# Exercise
Leave every picture behind and copy the rest of the entries below exactly.

++++

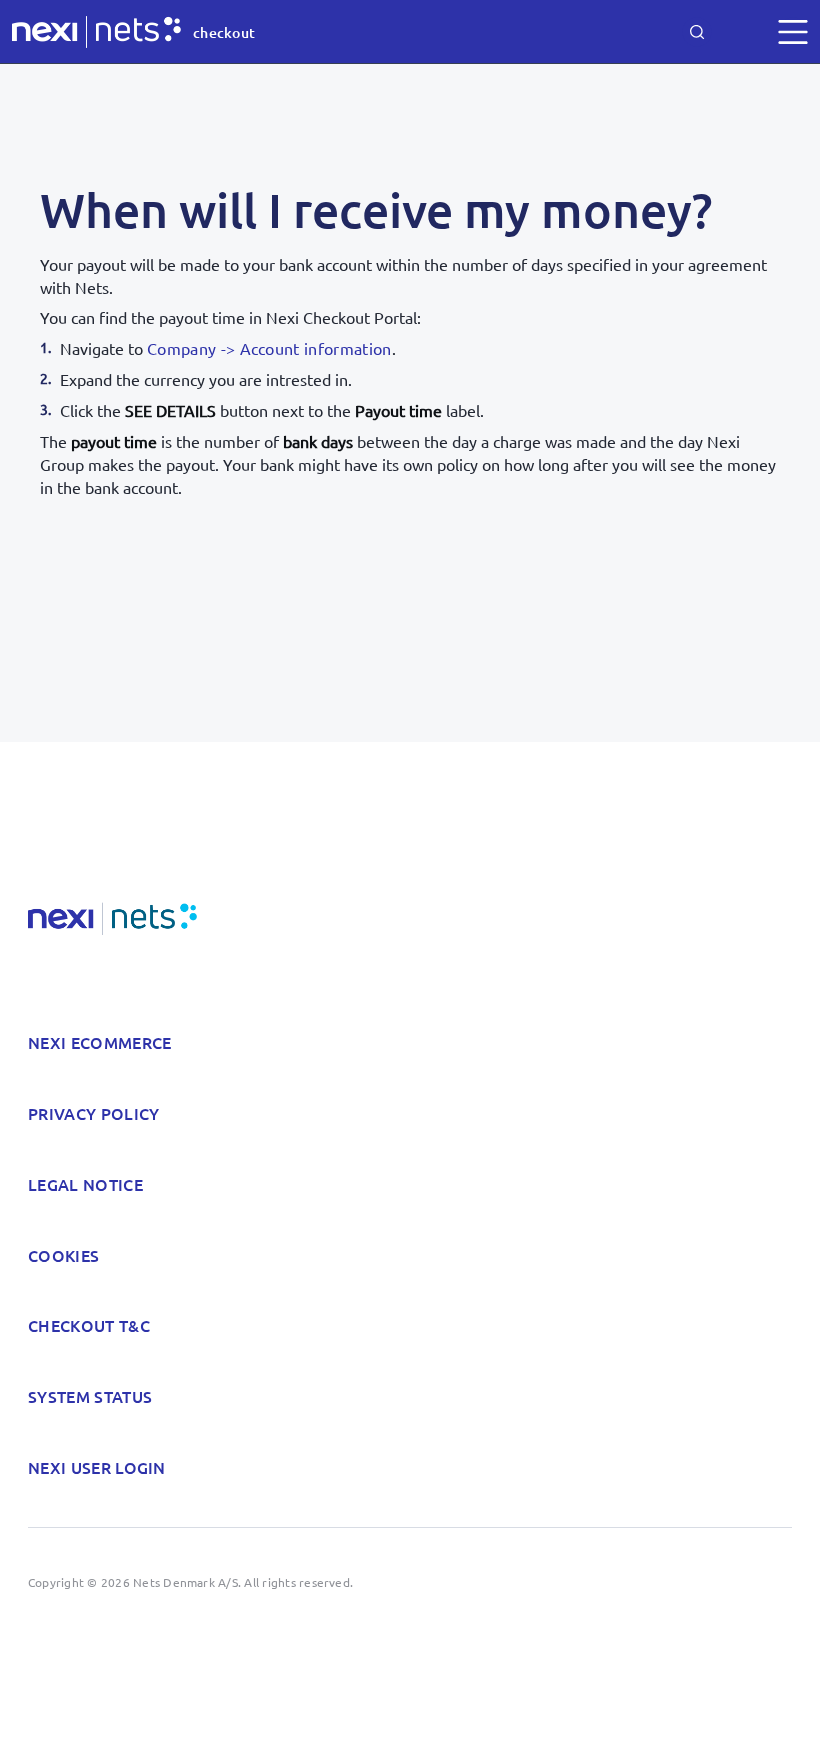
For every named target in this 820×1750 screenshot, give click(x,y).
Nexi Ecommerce (99, 1042)
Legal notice (85, 1184)
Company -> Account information (269, 348)
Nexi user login (97, 1467)
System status (90, 1396)
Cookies (63, 1255)
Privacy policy (93, 1113)
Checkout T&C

++++

# Exercise solution
For every named target in this 820×1750 screenshot, give click(x,y).
Nexi Ecommerce (99, 1042)
Legal notice (85, 1184)
Company -> Account information (269, 348)
Nexi user login (97, 1467)
System status (90, 1396)
Cookies (63, 1255)
Privacy policy (93, 1113)
Checkout T&C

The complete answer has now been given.